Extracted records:
◇ ◇ ◇ ◇ ◇ ◇ ◇

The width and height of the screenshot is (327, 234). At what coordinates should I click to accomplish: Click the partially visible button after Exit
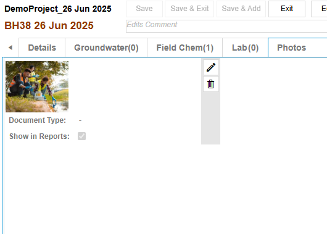coord(319,9)
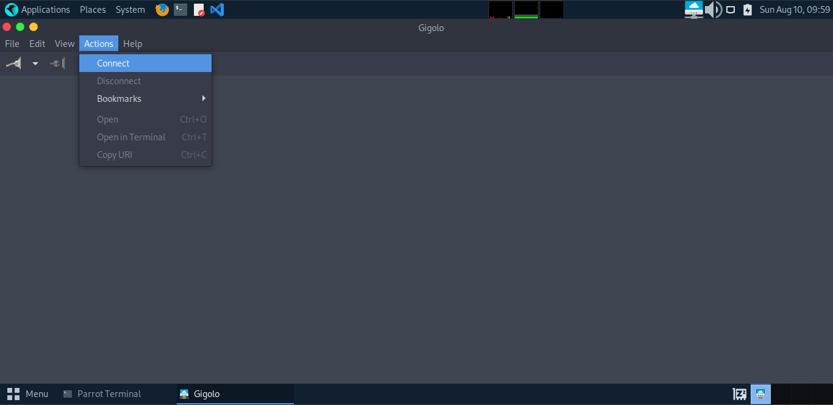Click the battery indicator icon
Image resolution: width=833 pixels, height=405 pixels.
coord(748,10)
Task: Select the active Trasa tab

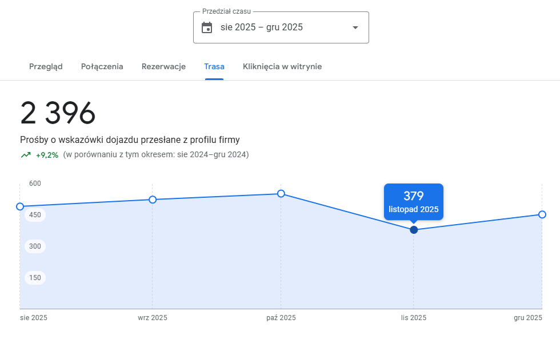Action: 214,66
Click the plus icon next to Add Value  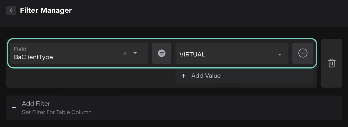pos(184,76)
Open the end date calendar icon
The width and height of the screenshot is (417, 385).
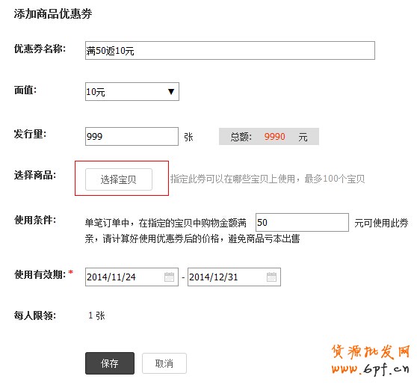271,277
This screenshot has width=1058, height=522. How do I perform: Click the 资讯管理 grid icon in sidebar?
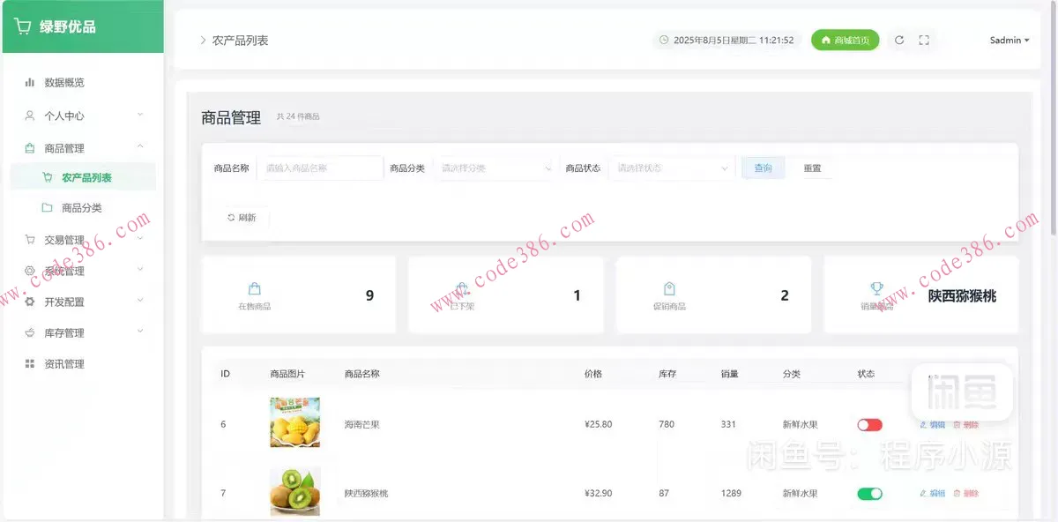coord(30,363)
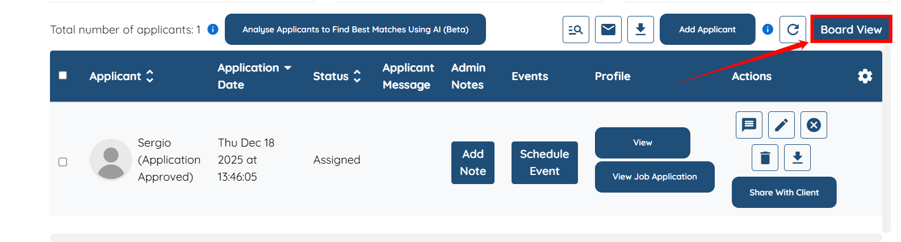Download Sergio's application from row actions
The image size is (901, 242).
797,157
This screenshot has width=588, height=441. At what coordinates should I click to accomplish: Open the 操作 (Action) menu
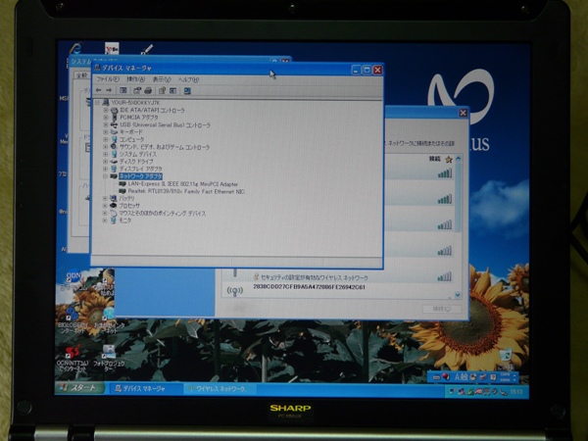pyautogui.click(x=134, y=79)
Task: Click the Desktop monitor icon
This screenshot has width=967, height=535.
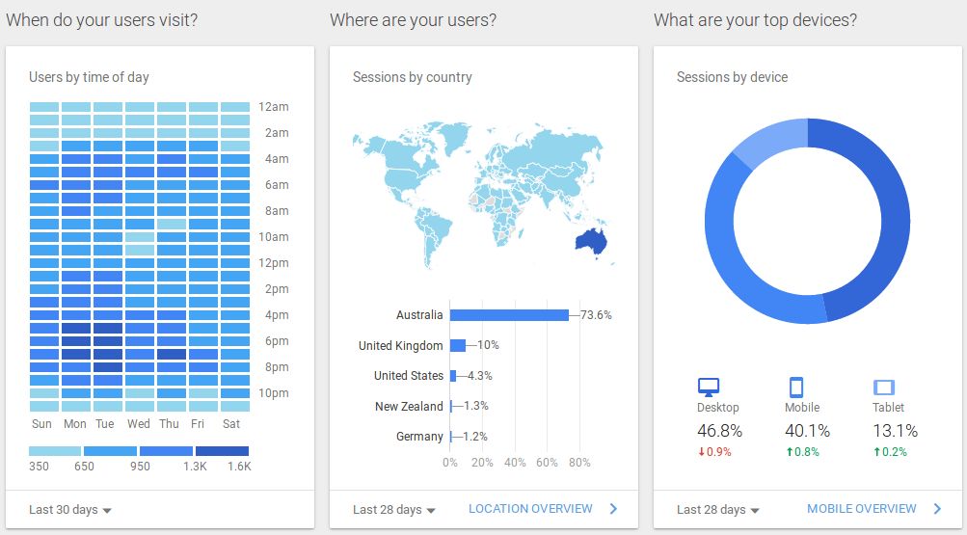Action: coord(709,388)
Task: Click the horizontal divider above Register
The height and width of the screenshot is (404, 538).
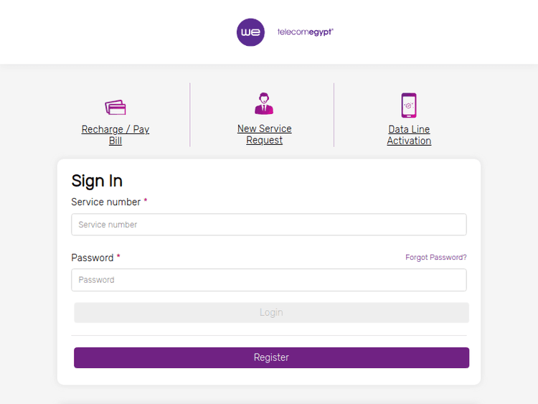Action: [269, 335]
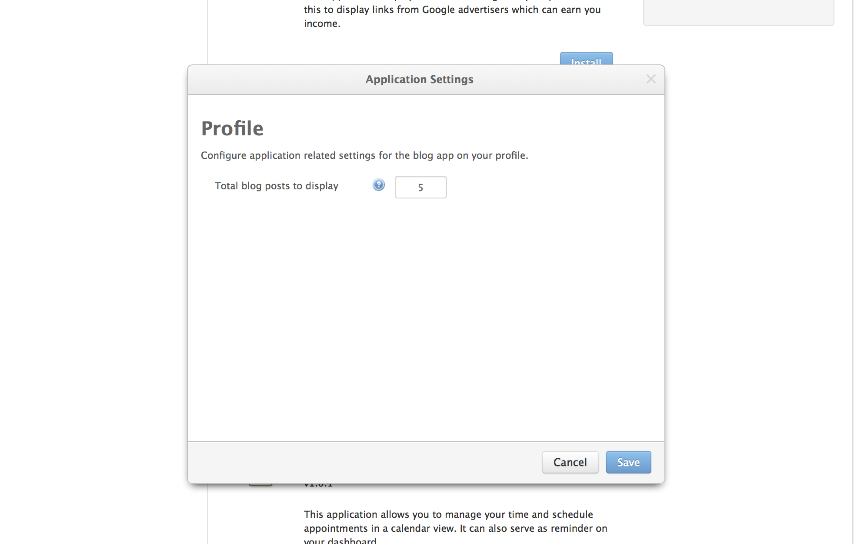The width and height of the screenshot is (854, 544).
Task: Click the Application Settings title bar text
Action: point(419,80)
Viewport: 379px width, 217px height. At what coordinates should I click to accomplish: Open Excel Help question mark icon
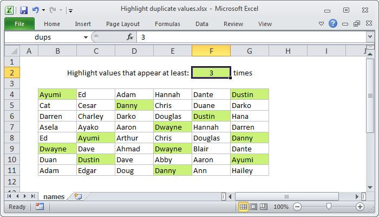pyautogui.click(x=333, y=24)
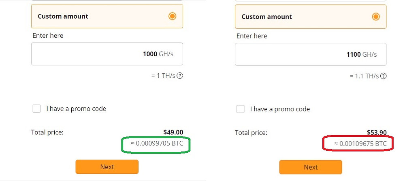
Task: Click the 0.00099705 BTC price text
Action: [x=157, y=143]
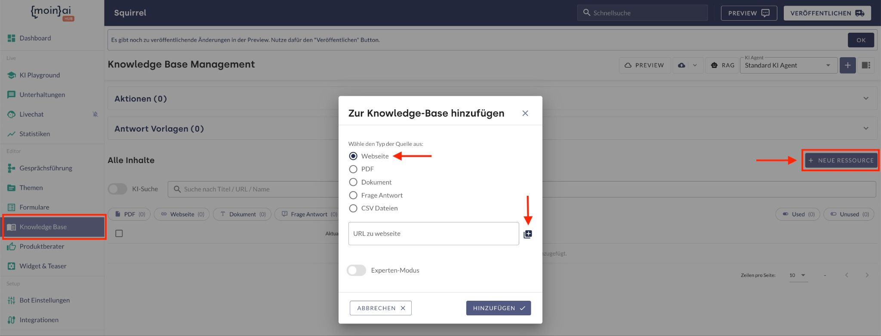Turn on the KI-Suche toggle

click(117, 189)
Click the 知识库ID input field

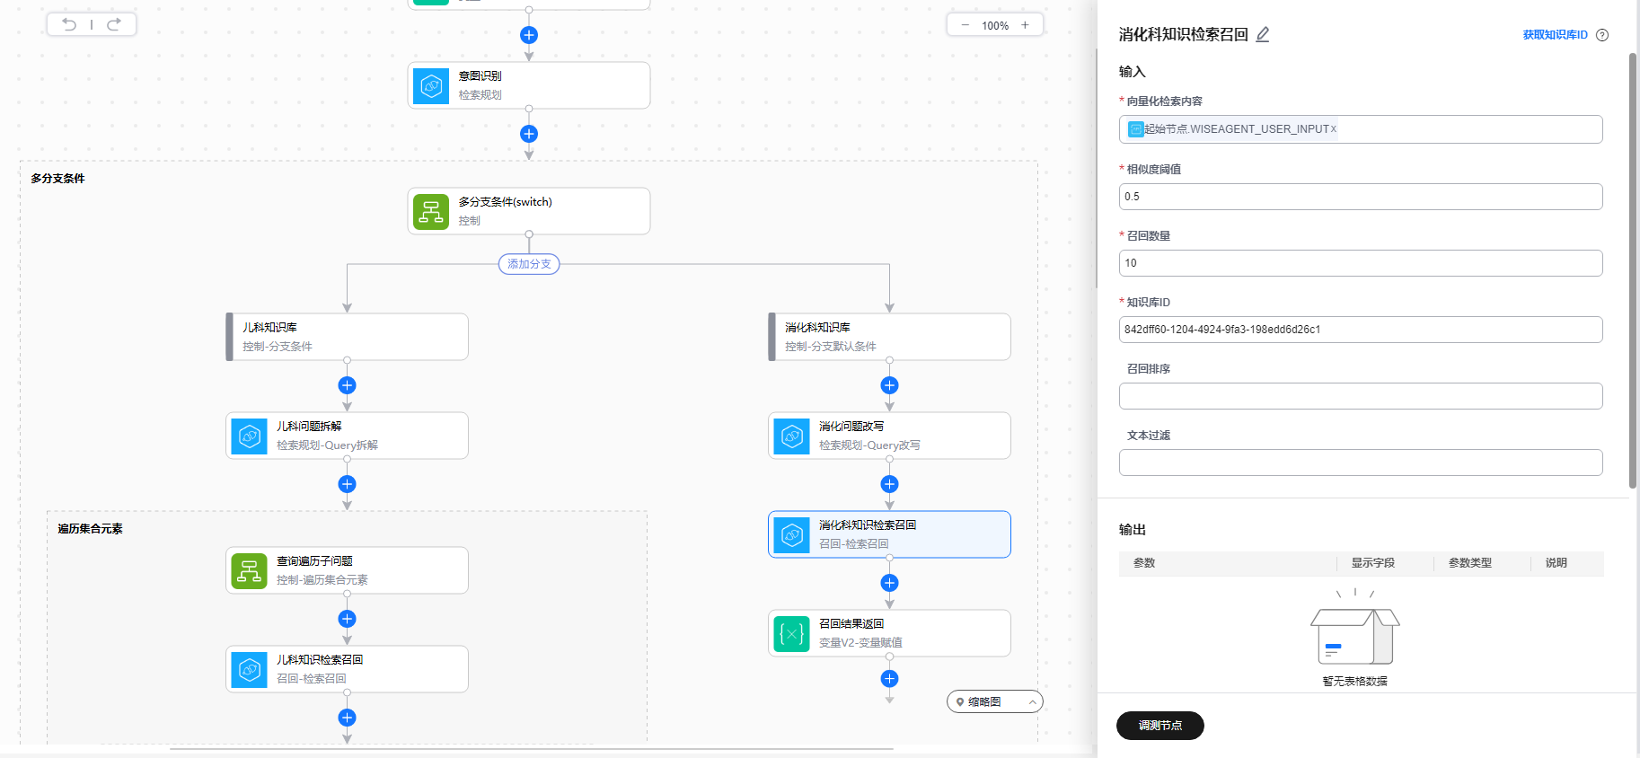coord(1360,330)
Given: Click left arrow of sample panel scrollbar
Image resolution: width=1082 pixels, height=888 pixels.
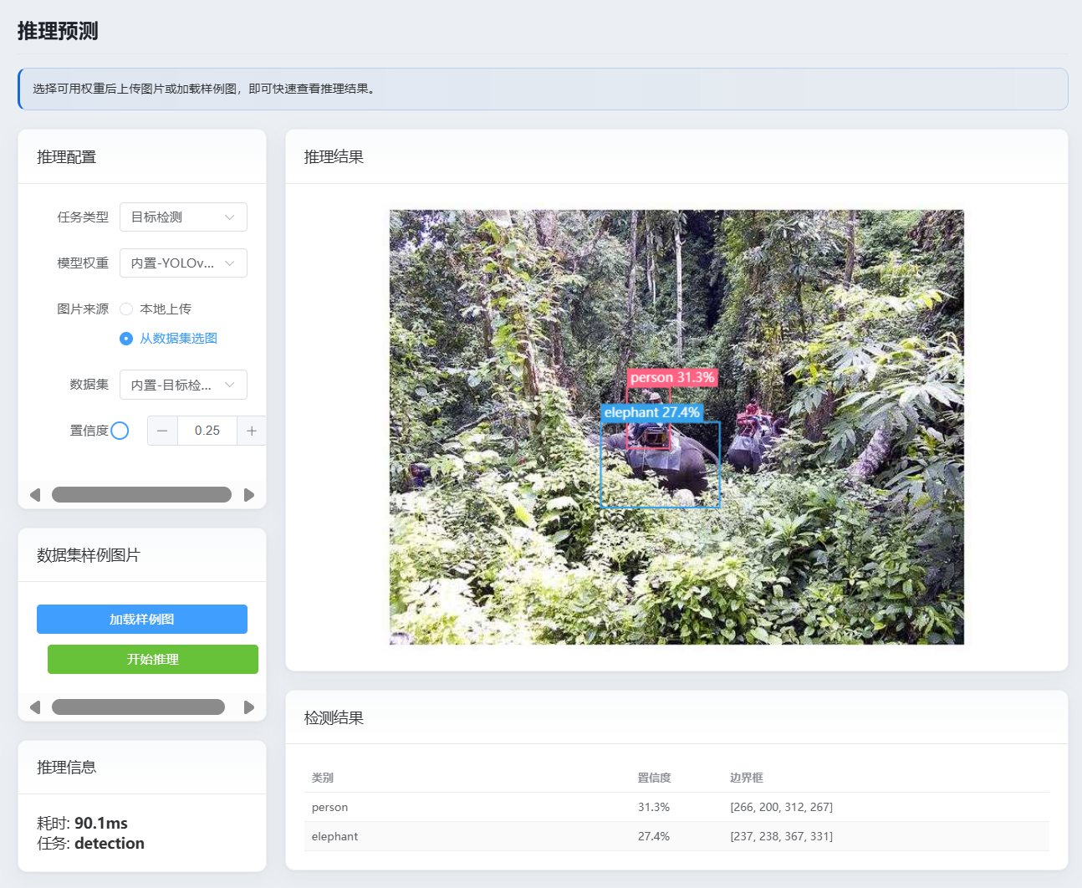Looking at the screenshot, I should 35,707.
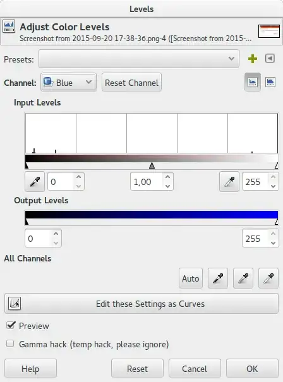Enable the Gamma hack checkbox
The image size is (283, 382).
click(10, 343)
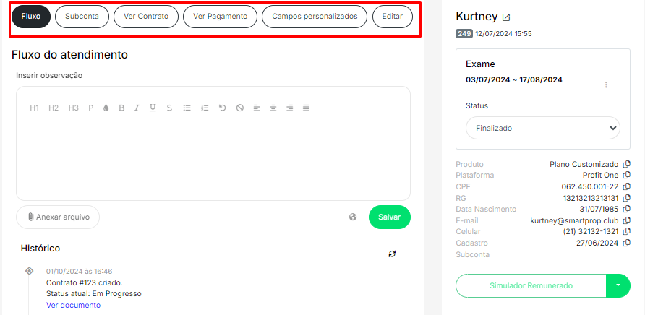The width and height of the screenshot is (645, 315).
Task: Toggle underline text formatting
Action: coord(153,108)
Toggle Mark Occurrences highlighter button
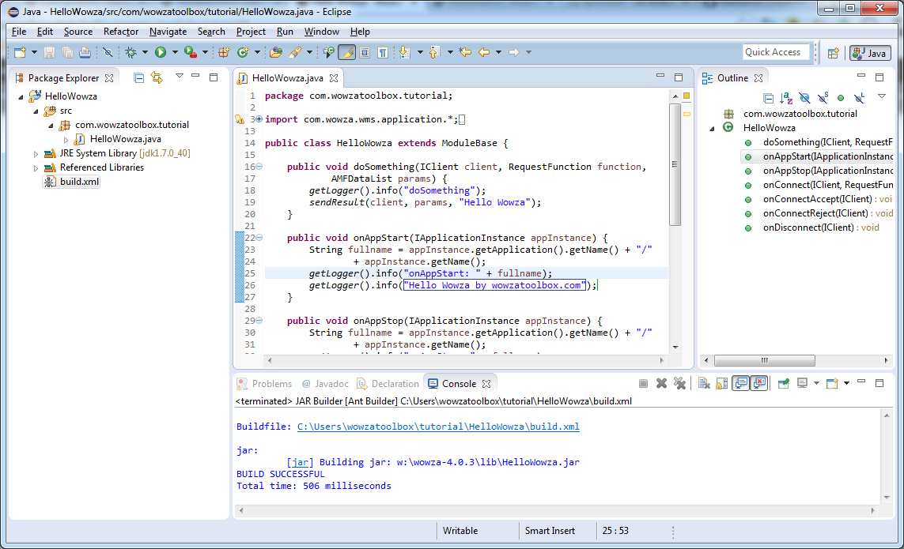 tap(346, 52)

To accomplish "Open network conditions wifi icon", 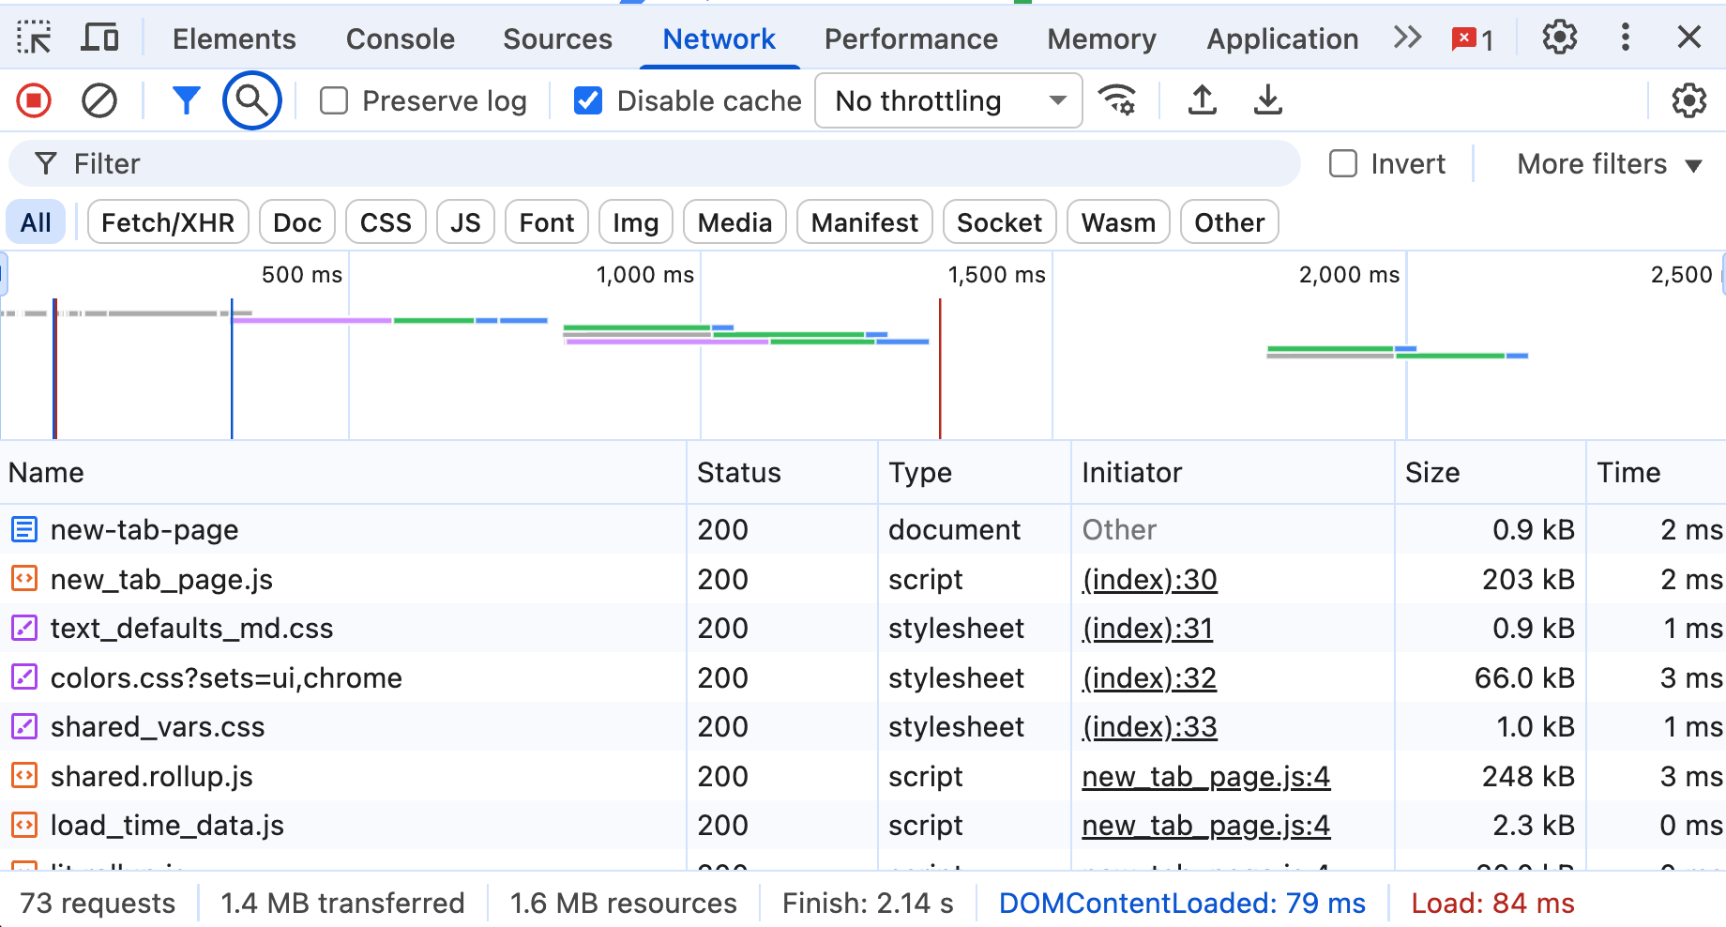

◇ ◇ ◇ ◇ ◇ ◇ ◇

▸ **Work instruction**
The lines from the one holding "Task: Click the horizontal" to the final line of the entries are to be duplicated exactly, and the pictures are to be left out.

▸ **Written response**
Task: Click the horizontal divider above Register
The height and width of the screenshot is (404, 538).
Action: [269, 335]
The width and height of the screenshot is (854, 544).
Task: Click the Application Settings title bar text
Action: point(419,80)
Viewport: 379px width, 217px height. At what coordinates should I click to accomplish: Open Excel Help question mark icon
pyautogui.click(x=333, y=24)
Task: Click the 0.00099705 BTC price text
Action: [x=157, y=143]
Turn on the KI-Suche toggle

click(117, 189)
Click the 知识库ID input field

coord(1360,330)
Given: Click left arrow of sample panel scrollbar
Image resolution: width=1082 pixels, height=888 pixels.
Looking at the screenshot, I should 35,707.
Enable the Gamma hack checkbox
The image size is (283, 382).
click(10, 343)
The width and height of the screenshot is (645, 315).
Task: Toggle underline text formatting
Action: coord(153,108)
Toggle Mark Occurrences highlighter button
 tap(346, 52)

To accomplish "Open network conditions wifi icon", 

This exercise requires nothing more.